Q: Is there anything else you’d like our readers to know about you, Weightless or the topics you write about?

Something I hear often: “Not liking your body or finding faults with it is a women thing. It’s normal and something every woman feels.” I used to think the same. Isn’t body dissatisfaction just a way of life? Certainly you can’t love everything about yourself. And while it’s good to be attuned to what needs improving, so you can grow, hating your body isn’t something natural (common, yes). I loved what body image expert Sarah Maria told me in a recent interview for Weightless: “It is settling for what happens to be the situation for many, instead of envisioning the possibilities that are available for all.  It is accepting mediocrity instead of creating grandeur.  It is maintaining the status quo instead of envisioning the truth.” So I’d like readers to know that you can work toward self-acceptance and being proud of your body (and thereby yourself).

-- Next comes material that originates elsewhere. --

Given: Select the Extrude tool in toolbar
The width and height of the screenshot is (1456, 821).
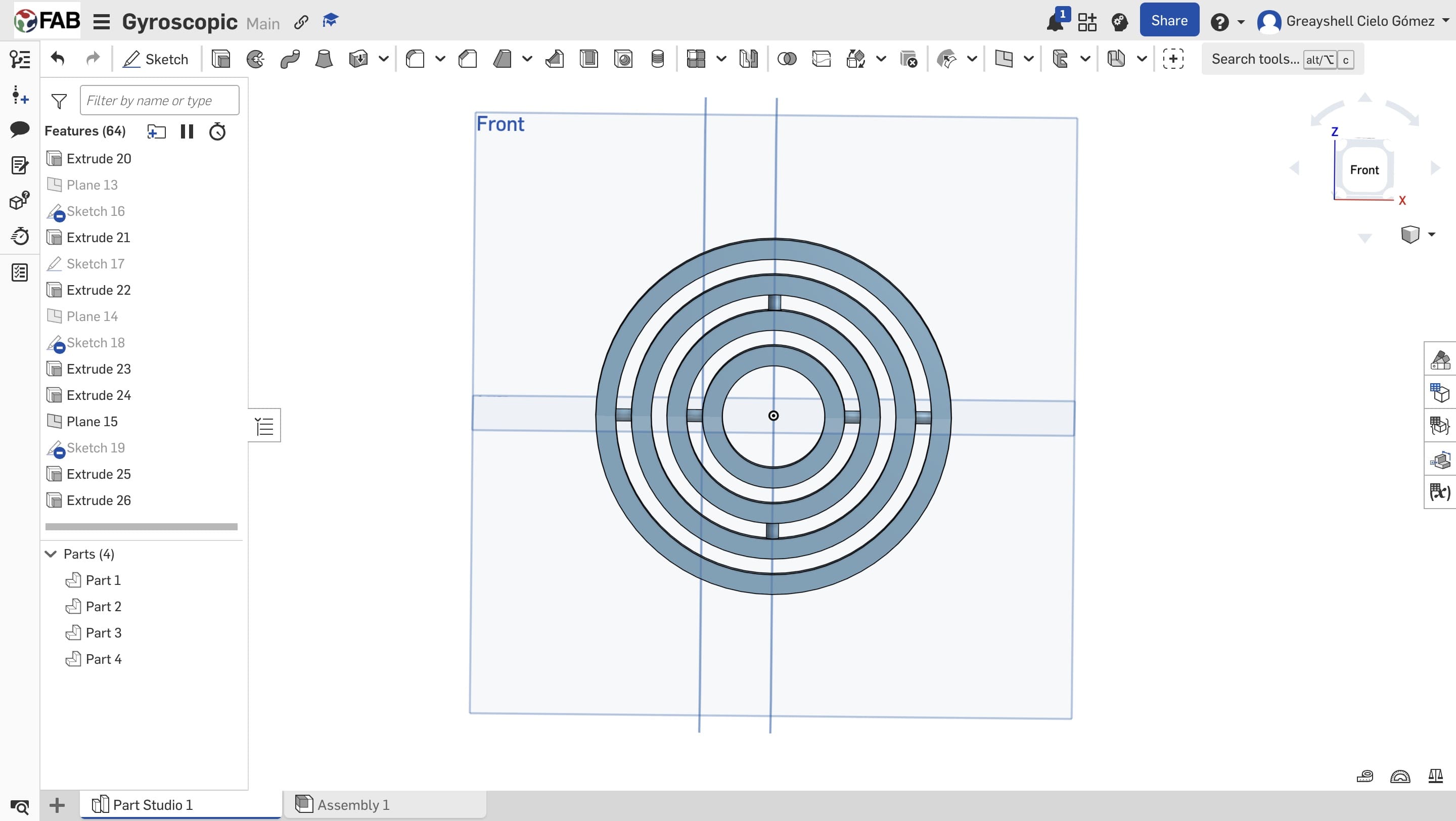Looking at the screenshot, I should tap(220, 59).
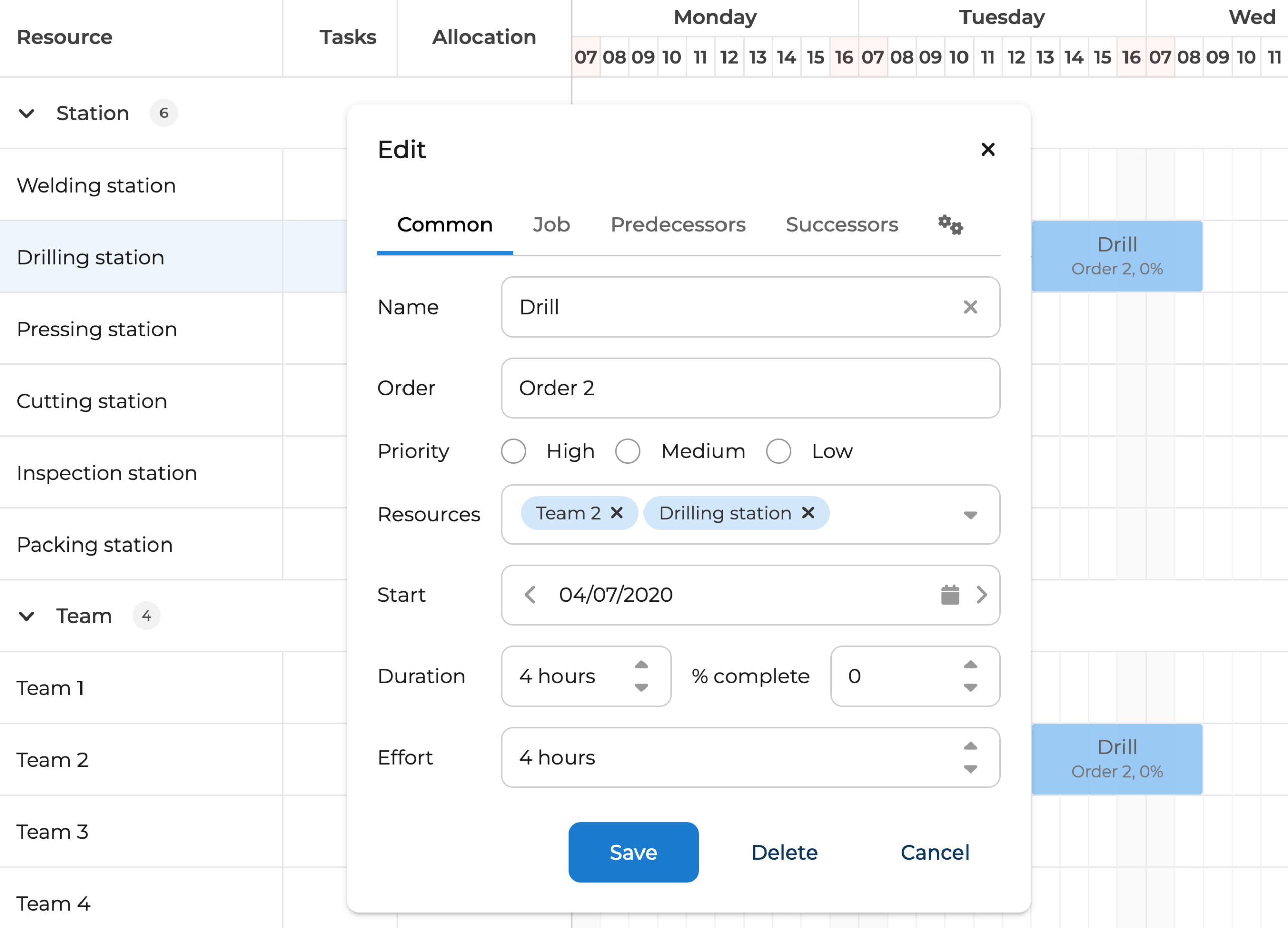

Also, if anyone would like to share their story of recovering from an eating disorder, binge eating, poor body image or any other related topic, please email me at mtartakovsky@gmail.com. I love to feature these kinds of Q&As. They’re incredibly inspiring and give great insight!

And I’d love to hear feedback and topic suggestions, too, so if there’s an interview or certain subject you’d like covered on Weightless, please let me know.

Thanks so much, Marsha, for the opportunity to answer these questions!